A review of the protocol will be scheduled at least every five years by the Network’s landbird monitoring program manager, unless changes are warranted before that time. The protocol will also be revised if new research describing improved methods for monitoring landbirds seems relevant to how the Network parks collect data.

1. Changes in the protocol will be documented in the Revision History Log. Any implications for comparing historic and future data will be considered at that time.

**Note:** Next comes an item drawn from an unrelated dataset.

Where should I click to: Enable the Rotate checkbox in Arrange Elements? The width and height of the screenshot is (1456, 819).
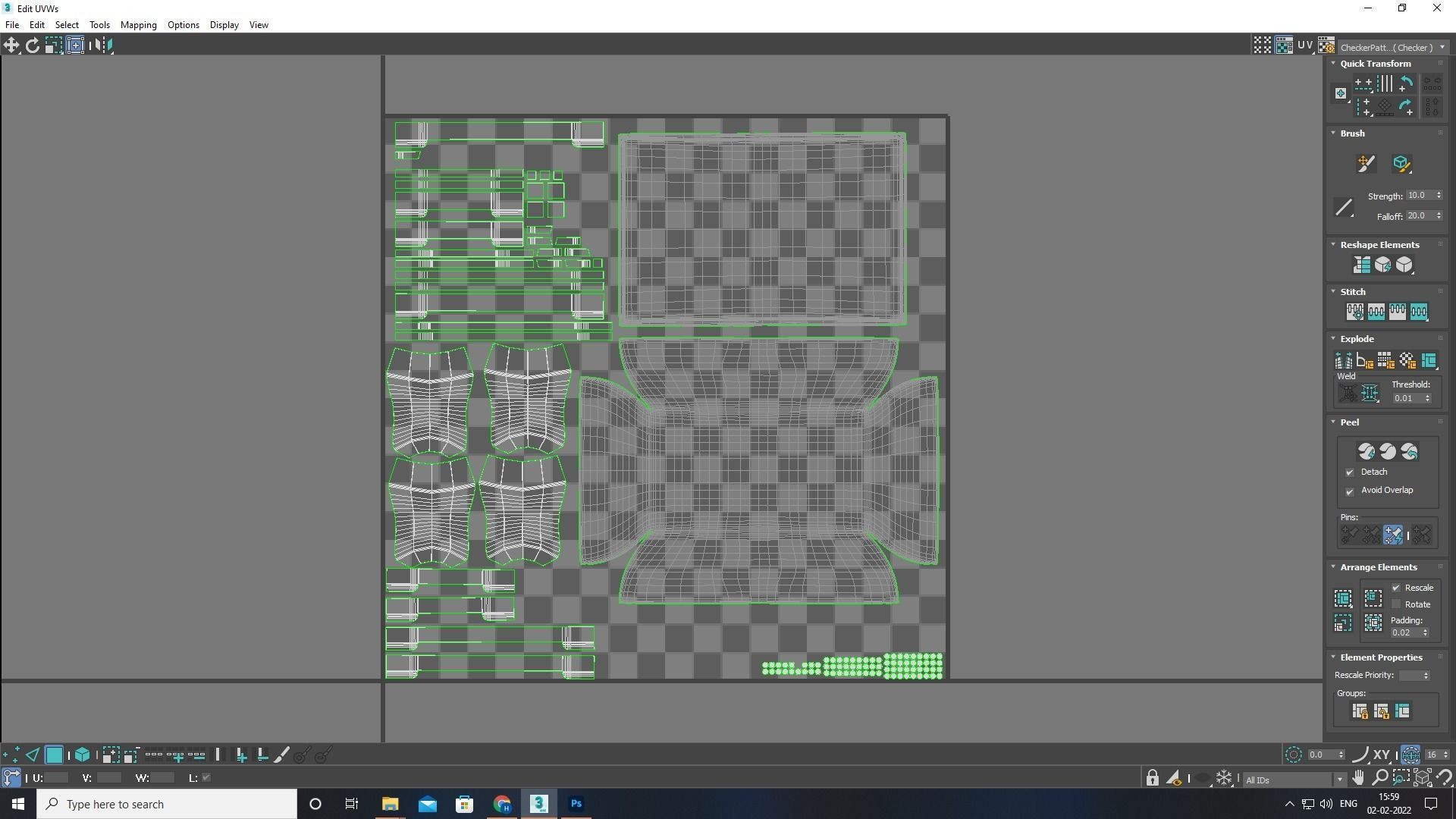point(1396,604)
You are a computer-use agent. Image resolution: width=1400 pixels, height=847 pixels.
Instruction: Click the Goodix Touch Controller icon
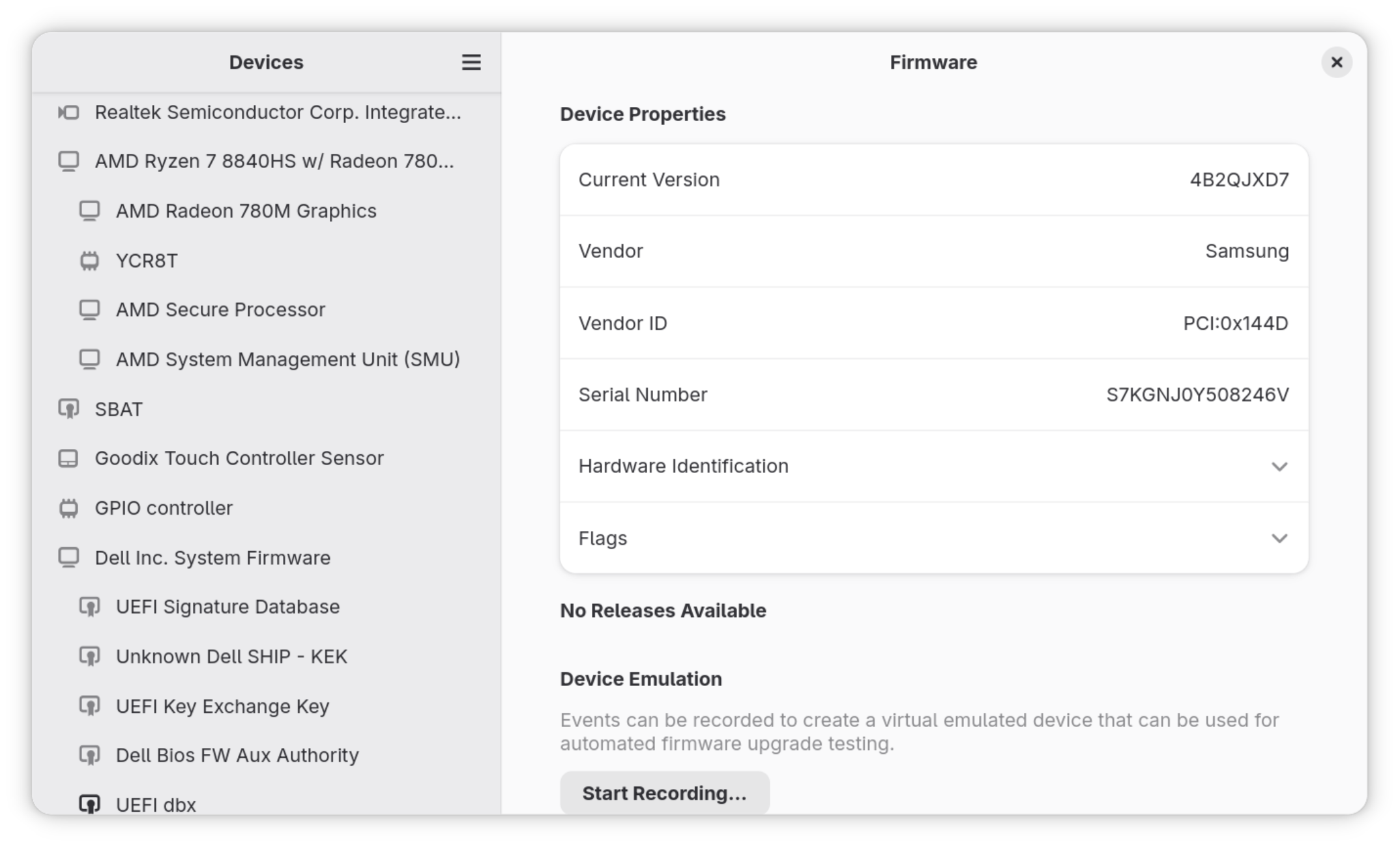[x=68, y=459]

2. Parks using the protocol will annually evaluate the usefulness of the survey and the application to management decisions. It may be that the survey is no longer needed or should be modified or replaced with more useful monitoring. a. If it is determined that modifications to the protocol are needed to better meet management objectives, the park monitoring coordinator will consult with the Network landbird monitoring program manager. b. If the Network landbird monitoring program manager agrees that the protocol should be modified, s/he will consult with appropriate statistical or other experts to determine how to implement any changes to the protocol to avoid difficulties with future interpretation of the data. These procedures will be documented in the revised protocol. When the Network’s landbird monitoring database comes online, any changes to the protocol should also be reflected in the database and clearly documented (SOP #8, Data Management) c. The Network landbird monitoring project manager will explicitly document the changes in the revised protocol and the rationale for them in a Protocol Review Report (SOP #10), and file the report with the original protocol. The rationale should include all issues driving the revision(s), whether biological or logistical.